Braxton intentó decir algo más, pero no le salieron las palabras. Tenía las facciones hinchadas y congestionadas. Angel se preguntó si no estaría a punto de sufrir un infarto, primero, y acto seguido se entretuvo sopesando hasta qué punto le importaría que lo sufriera.

Angel y Braxton se habían conocido en el bufete del abogado, sito en la sede de la Autoridad Acuífera del Sur de Nevada. El hombre disfrutaba de toda una pared de cristal con vistas a Carson Creek, el río para la pesca con mosca de Cypress 1, donde el caudal se precipitaba de forma escalonada por los distintos niveles de la instalación arcológica antes de que un nuevo ciclo de depuración lo bombeara de regreso a lo alto del sistema. Un gigantesco y caro mirador desde el que contemplar las truchas arcoíris y la infraestructura acuática, así como un recordatorio inmejorable de por qué era Braxton el que representaba a la AASN en los tribunales.

Braxton se había dedicado a mangonear a sus tres asistentes (todas ellas, casualidades de la vida, esbeltas muchachitas reclutadas directamente en la facultad de Derecho con la promesa de obtener el permiso de residencia que les permitiría convertir Cypress en su domicilio permanente) mientras hablaba con Angel casi sin prestarle atención. Solo era otro de los pit bulls de Catherine Case, nada más, tolerable siempre y cuando Angel continuara dejando un rastro de chuchos más grandes muertos a su paso.

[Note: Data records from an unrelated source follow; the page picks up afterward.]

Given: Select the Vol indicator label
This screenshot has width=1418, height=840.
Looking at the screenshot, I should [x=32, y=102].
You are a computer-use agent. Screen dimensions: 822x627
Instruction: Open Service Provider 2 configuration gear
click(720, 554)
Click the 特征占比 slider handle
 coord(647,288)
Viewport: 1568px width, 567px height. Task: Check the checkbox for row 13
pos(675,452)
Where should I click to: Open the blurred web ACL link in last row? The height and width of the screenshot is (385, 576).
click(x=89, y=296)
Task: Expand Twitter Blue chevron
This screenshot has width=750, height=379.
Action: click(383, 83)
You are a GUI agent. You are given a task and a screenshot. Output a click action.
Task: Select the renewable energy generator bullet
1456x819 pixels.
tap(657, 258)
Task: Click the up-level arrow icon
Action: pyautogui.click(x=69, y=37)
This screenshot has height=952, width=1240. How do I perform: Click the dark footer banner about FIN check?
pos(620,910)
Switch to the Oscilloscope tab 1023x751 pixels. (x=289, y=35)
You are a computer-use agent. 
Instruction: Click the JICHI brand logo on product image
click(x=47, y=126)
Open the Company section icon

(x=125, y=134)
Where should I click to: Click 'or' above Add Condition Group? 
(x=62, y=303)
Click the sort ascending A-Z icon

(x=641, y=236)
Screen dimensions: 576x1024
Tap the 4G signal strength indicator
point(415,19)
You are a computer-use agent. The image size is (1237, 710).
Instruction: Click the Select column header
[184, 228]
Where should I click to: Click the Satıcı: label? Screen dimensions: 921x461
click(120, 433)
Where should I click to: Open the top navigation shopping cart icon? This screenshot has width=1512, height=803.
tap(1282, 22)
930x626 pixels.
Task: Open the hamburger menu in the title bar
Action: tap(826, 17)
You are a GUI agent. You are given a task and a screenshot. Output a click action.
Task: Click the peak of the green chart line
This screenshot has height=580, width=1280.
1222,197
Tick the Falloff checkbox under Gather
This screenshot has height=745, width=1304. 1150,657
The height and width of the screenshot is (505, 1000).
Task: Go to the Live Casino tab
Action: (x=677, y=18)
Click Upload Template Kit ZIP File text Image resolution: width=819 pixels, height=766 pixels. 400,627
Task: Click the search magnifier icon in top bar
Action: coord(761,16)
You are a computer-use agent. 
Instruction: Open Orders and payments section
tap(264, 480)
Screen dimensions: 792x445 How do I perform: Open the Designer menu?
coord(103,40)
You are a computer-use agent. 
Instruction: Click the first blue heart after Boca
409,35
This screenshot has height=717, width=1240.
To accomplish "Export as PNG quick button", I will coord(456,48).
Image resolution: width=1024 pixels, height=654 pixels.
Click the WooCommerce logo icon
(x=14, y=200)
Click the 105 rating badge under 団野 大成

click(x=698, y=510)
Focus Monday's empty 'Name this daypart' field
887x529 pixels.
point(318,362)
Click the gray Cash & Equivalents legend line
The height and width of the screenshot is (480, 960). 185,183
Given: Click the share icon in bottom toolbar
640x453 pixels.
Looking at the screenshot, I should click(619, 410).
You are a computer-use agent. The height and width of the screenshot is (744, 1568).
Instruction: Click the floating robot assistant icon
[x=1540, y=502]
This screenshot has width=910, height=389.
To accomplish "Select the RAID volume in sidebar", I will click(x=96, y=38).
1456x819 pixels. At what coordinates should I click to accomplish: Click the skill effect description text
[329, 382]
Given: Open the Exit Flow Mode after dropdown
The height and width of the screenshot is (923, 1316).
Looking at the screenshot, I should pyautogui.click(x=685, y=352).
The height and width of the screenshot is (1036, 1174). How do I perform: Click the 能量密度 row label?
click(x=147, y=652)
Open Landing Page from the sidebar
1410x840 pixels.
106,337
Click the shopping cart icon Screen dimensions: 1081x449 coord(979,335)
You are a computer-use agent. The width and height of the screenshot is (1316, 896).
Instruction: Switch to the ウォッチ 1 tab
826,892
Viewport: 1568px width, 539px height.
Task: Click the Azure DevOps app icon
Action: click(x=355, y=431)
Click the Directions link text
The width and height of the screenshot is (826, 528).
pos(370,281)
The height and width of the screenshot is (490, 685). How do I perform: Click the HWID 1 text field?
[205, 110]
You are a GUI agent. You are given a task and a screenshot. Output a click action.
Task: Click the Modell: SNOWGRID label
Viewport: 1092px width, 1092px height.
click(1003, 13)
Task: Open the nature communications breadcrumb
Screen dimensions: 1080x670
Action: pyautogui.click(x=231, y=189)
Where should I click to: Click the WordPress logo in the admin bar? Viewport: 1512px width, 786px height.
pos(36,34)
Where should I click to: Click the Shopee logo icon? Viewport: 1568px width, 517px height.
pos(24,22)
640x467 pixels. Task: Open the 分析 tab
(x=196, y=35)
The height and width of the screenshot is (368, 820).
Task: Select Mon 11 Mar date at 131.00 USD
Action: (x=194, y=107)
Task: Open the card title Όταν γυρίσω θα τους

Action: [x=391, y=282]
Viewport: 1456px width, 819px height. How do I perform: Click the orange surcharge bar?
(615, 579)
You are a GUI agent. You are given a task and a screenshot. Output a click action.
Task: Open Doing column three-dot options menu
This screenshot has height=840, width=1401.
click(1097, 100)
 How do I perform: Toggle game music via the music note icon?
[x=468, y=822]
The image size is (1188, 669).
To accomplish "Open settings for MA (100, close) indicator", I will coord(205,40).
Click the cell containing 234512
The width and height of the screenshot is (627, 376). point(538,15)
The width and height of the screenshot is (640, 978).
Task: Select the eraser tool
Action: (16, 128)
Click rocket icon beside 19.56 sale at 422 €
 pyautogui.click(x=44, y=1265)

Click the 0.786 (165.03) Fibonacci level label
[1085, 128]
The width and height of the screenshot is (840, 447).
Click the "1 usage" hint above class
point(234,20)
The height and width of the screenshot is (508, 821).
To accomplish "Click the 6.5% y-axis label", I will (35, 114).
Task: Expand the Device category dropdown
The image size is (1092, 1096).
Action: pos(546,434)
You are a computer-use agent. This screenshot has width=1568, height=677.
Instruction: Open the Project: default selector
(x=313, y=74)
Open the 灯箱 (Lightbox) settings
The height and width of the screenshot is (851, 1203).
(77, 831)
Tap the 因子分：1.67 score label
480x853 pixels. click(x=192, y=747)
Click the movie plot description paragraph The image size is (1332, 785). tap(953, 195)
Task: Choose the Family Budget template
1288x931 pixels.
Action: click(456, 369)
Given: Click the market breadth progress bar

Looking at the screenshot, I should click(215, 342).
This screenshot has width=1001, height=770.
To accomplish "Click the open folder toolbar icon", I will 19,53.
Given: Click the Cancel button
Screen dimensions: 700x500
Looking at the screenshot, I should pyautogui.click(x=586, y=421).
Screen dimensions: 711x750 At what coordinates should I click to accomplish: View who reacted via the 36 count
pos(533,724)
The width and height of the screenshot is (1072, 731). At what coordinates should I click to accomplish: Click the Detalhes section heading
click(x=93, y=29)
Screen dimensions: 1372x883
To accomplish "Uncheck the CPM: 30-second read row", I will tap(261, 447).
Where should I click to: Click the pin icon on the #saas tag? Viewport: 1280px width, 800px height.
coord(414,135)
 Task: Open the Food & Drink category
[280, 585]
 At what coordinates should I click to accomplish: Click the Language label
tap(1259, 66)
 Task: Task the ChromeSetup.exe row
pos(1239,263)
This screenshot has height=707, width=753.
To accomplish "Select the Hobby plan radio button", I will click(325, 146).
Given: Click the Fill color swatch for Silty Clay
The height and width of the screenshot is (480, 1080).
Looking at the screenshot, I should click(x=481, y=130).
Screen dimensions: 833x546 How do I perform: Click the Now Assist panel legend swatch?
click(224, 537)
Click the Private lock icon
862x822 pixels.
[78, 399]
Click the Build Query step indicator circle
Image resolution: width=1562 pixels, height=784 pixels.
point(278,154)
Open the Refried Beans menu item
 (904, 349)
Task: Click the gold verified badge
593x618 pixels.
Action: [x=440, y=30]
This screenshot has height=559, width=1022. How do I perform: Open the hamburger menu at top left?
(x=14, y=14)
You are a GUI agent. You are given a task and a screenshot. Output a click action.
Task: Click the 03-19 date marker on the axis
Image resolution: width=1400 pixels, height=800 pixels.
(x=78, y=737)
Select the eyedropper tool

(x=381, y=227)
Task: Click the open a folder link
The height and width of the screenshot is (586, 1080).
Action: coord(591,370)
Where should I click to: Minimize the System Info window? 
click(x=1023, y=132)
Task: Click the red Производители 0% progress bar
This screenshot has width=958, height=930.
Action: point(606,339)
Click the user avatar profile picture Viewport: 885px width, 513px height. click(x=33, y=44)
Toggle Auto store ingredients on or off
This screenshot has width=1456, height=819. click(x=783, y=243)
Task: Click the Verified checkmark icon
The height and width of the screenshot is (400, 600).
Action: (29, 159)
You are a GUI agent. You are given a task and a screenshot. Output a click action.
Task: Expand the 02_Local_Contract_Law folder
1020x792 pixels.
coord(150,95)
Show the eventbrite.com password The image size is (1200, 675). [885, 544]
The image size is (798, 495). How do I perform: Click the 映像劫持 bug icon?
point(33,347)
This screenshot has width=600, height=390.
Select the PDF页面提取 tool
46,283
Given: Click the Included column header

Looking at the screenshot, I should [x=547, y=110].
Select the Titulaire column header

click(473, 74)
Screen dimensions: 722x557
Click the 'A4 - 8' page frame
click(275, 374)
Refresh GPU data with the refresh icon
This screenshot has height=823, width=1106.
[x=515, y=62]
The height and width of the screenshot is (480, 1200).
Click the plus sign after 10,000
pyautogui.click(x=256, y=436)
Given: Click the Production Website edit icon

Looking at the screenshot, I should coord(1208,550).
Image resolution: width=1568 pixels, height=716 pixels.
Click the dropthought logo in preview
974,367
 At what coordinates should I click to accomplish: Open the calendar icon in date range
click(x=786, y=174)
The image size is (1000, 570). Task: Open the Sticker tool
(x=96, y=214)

Angel, por su parte, se había pasado la reunión intentando dilucidar cómo era posible que alguien como Braxton estuviese tan gordo. Sus dimensiones solían estar fuera del alcance de la gente fuera de Cypress. En toda su vida anterior Angel no se había tropezado jamás con un ser como Braxton, quien le fascinaba y a quien admiraba con su carnosa fachada, propia de alguien que se sentía seguro.

Si el fin del mundo llegaba a producirse tal como predecía Catherine Case, Angel pensó que Braxton daría para llenarse bien la barriga. Lo cual hizo que le resultara un poquito más fácil perdonarle la vida cuando el pendejo de la Ivy League arrugó la nariz al reparar en los tatuajes pandilleros y en la cicatriz de cuchillo que surcaba el rostro y la garganta de su interlocutor.